Skip the pictures, and retype the data below in full, exactly.

* **Provided records**
———

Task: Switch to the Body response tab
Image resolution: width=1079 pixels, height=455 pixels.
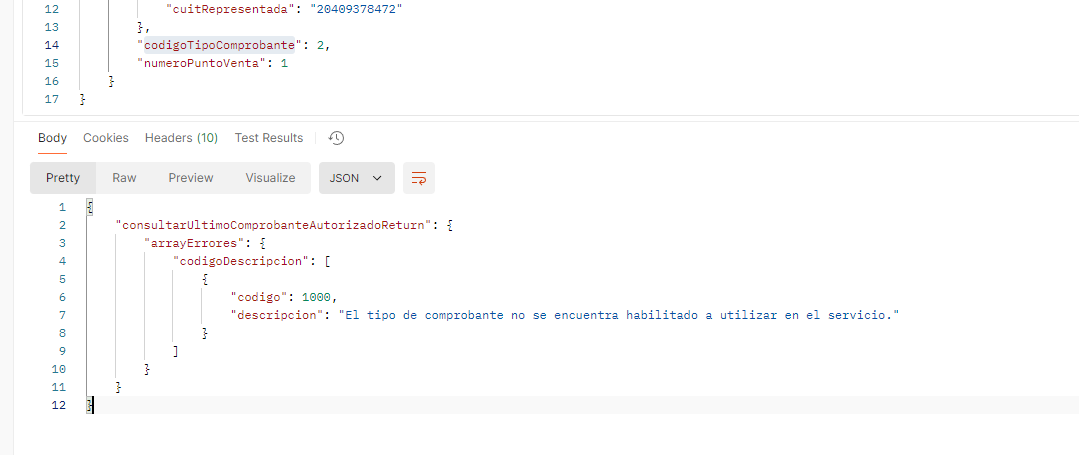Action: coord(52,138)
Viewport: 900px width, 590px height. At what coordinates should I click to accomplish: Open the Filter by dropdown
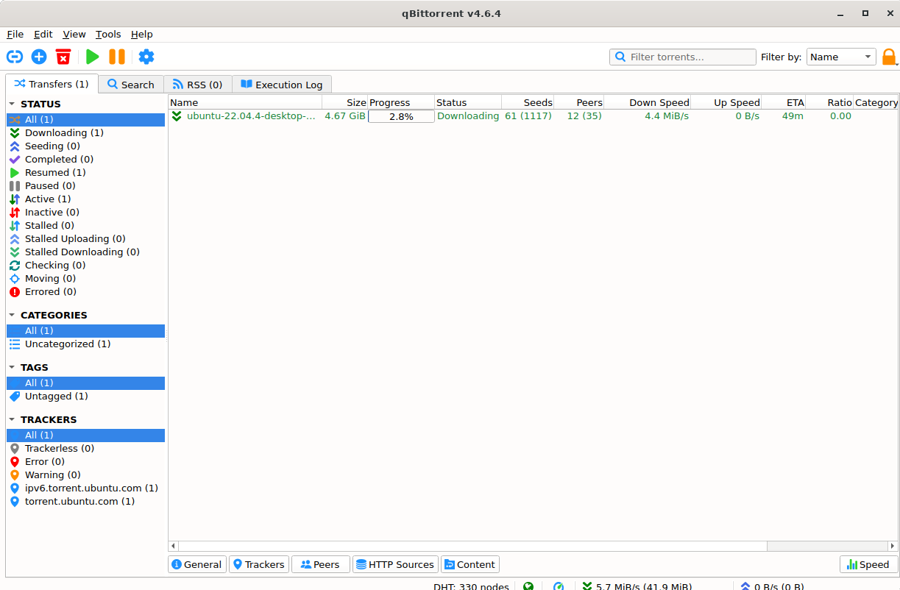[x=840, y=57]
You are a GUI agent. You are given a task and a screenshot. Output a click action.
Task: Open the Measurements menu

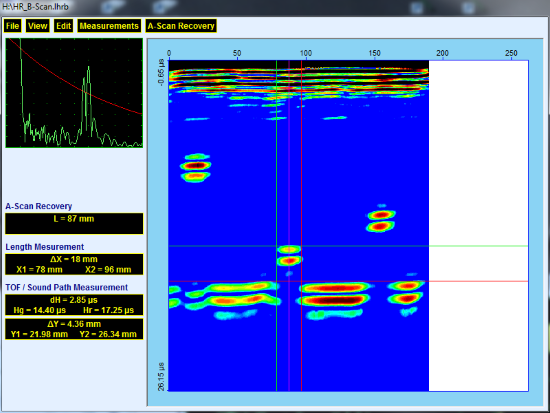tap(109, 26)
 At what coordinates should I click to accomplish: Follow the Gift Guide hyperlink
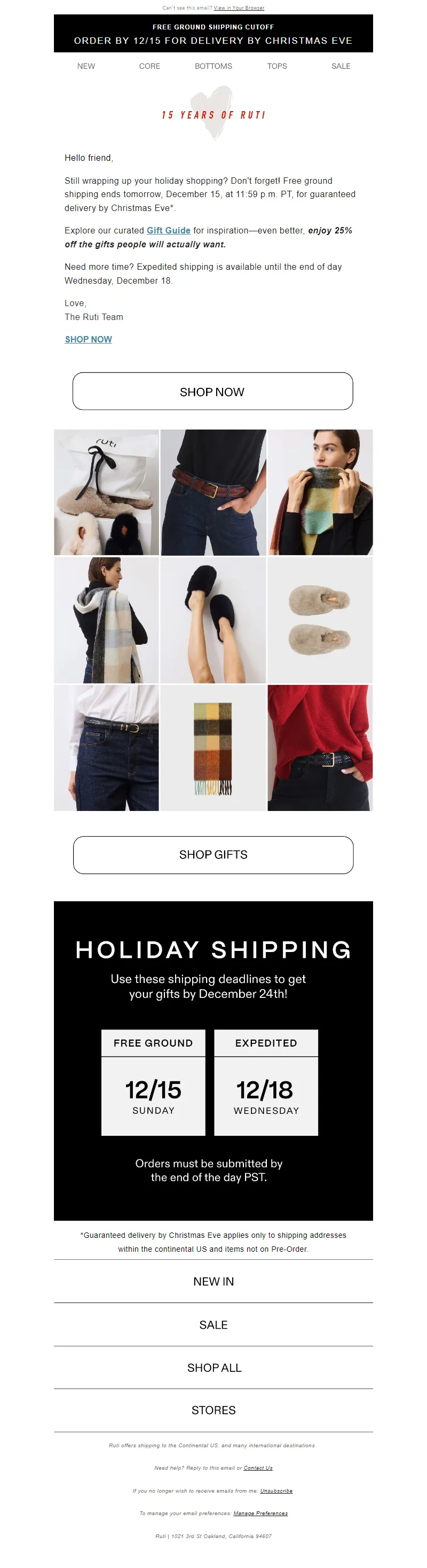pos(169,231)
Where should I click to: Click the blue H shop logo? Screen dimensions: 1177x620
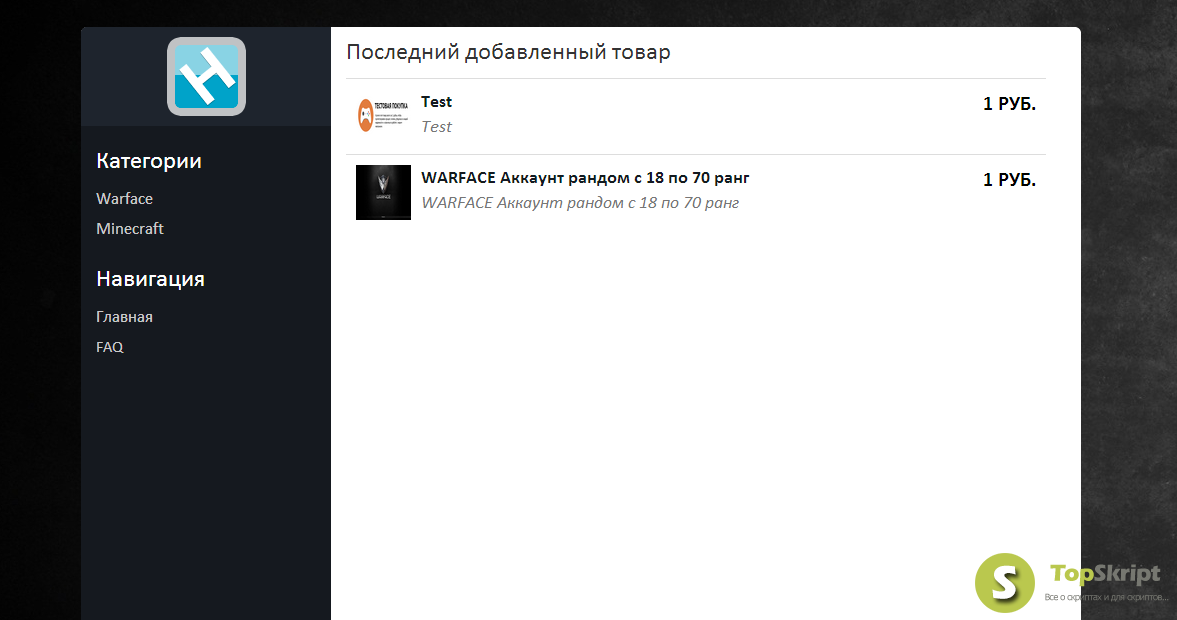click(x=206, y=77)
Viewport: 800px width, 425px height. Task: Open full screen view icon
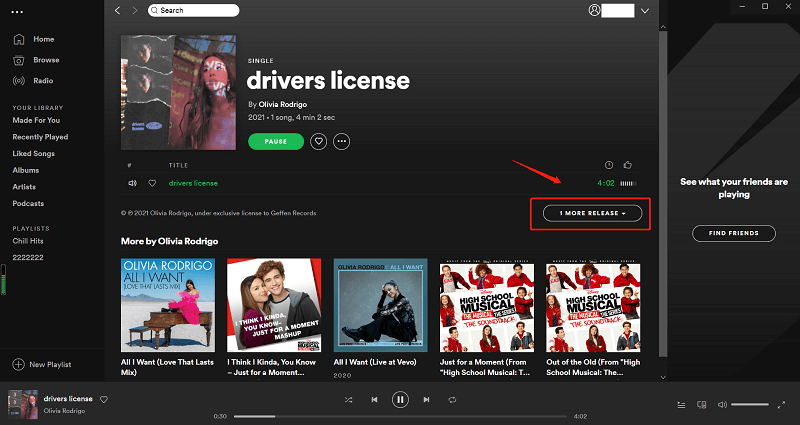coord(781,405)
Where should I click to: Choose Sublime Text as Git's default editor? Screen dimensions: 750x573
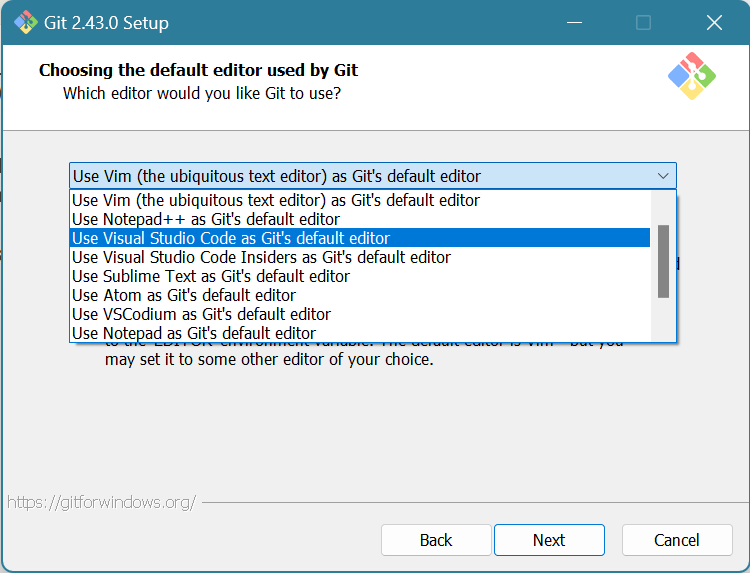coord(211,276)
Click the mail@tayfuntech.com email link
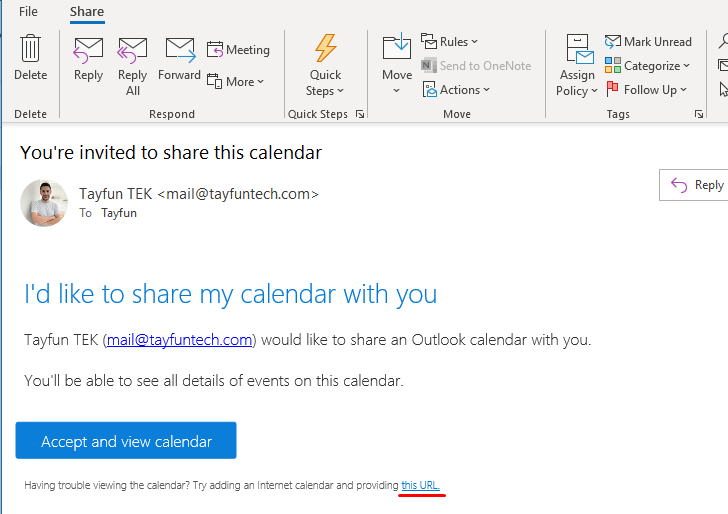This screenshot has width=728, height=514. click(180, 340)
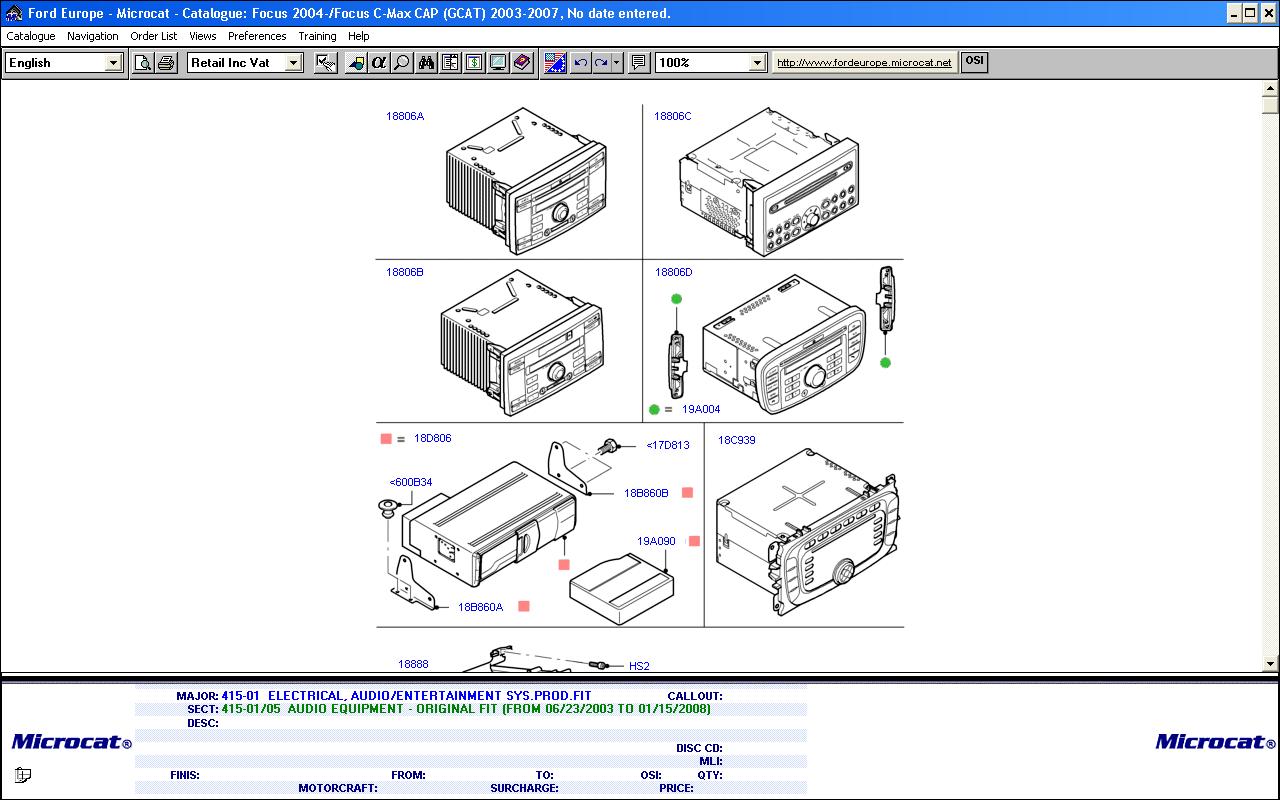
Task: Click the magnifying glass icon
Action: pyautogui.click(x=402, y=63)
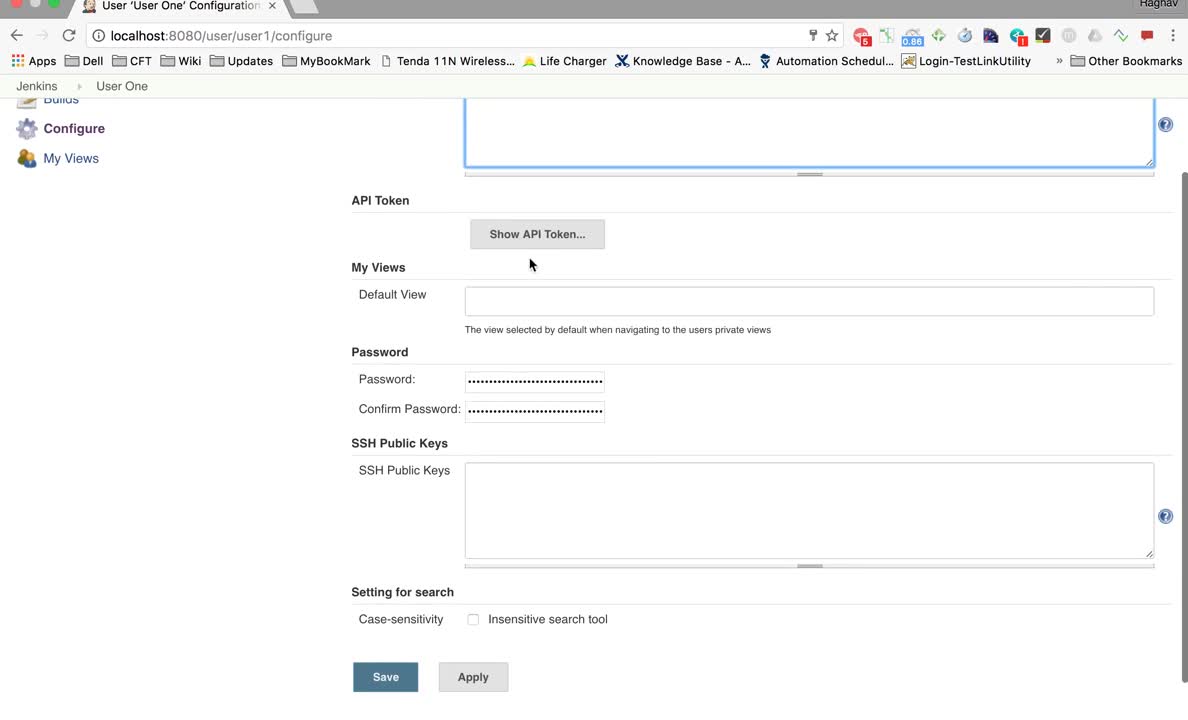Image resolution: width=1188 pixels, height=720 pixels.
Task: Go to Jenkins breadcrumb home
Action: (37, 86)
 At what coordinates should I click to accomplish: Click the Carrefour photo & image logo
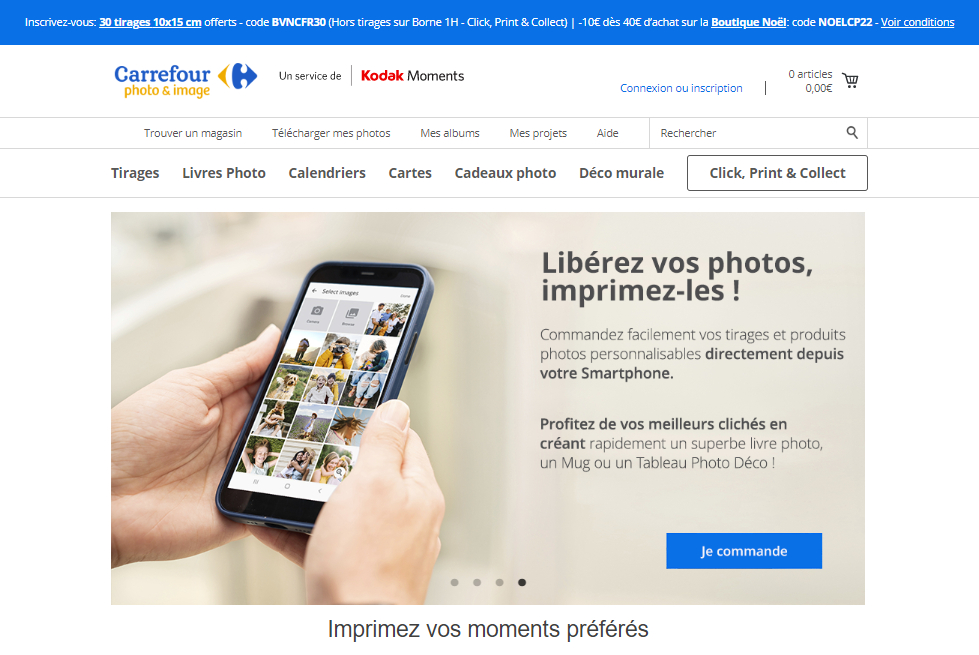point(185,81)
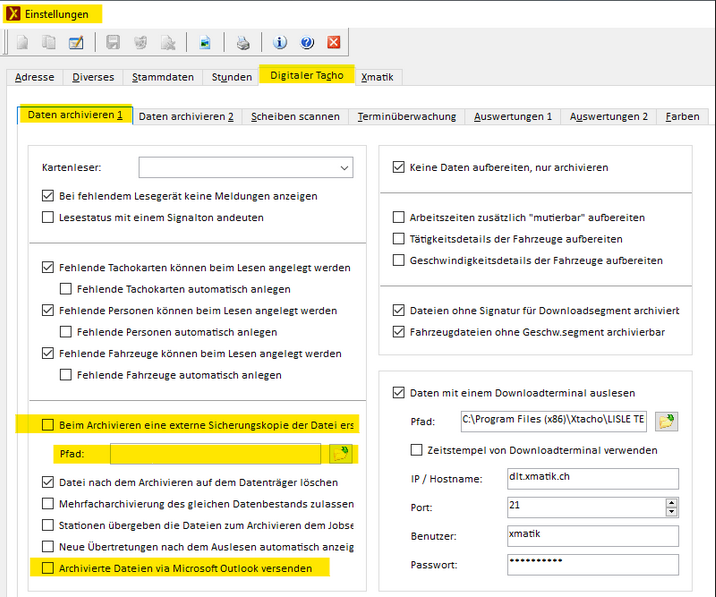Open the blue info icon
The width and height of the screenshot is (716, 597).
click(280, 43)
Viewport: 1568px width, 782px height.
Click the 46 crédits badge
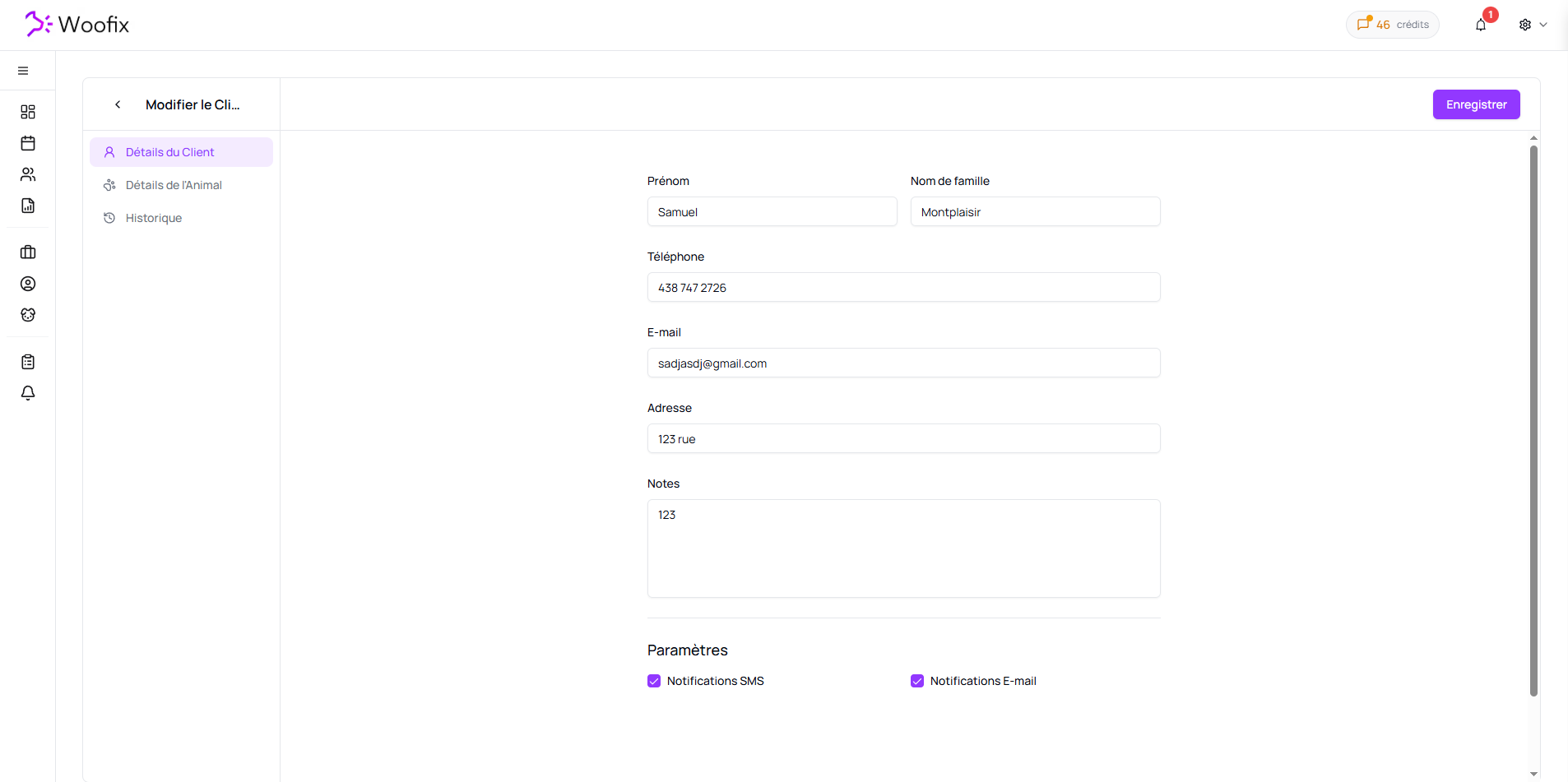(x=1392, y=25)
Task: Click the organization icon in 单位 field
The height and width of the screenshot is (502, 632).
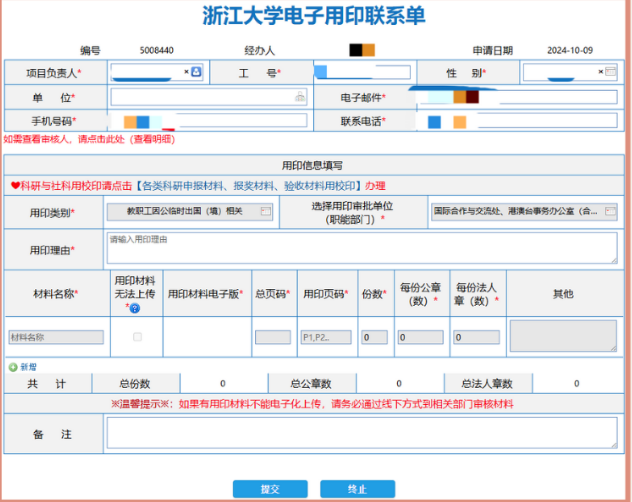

———

* **Expected answer**
Task: Switch to the Body response tab
Image resolution: width=1079 pixels, height=455 pixels.
Action: coord(52,138)
Viewport: 900px width, 590px height. At what coordinates should I click to accomplish: Open the Filter by dropdown
[x=840, y=57]
You are a GUI agent. You are given a task and a screenshot. Output a click action.
Task: Open the Measurements menu

tap(109, 26)
 At what coordinates should I click to accomplish: Follow the Gift Guide hyperlink
pos(169,231)
Where should I click to: Click the blue H shop logo? Screen dimensions: 1177x620
click(x=206, y=77)
Viewport: 800px width, 425px height. Task: Open full screen view icon
coord(781,405)
Where should I click to: Choose Sublime Text as Git's default editor? Screen dimensions: 750x573
coord(211,276)
Click the mail@tayfuntech.com email link
This screenshot has width=728, height=514. click(180, 340)
Task: Click the magnifying glass icon
Action: pyautogui.click(x=402, y=63)
Image resolution: width=1188 pixels, height=720 pixels.
Task: Go to Jenkins breadcrumb home
Action: (37, 86)
 At what coordinates should I click to accomplish: Click the Carrefour photo & image logo
point(185,81)
Open the blue info icon
The width and height of the screenshot is (716, 597).
click(280, 43)
Viewport: 1568px width, 782px height.
Click the 46 crédits badge
(x=1392, y=25)
Task: Click the organization icon in 单位 field
The height and width of the screenshot is (502, 632).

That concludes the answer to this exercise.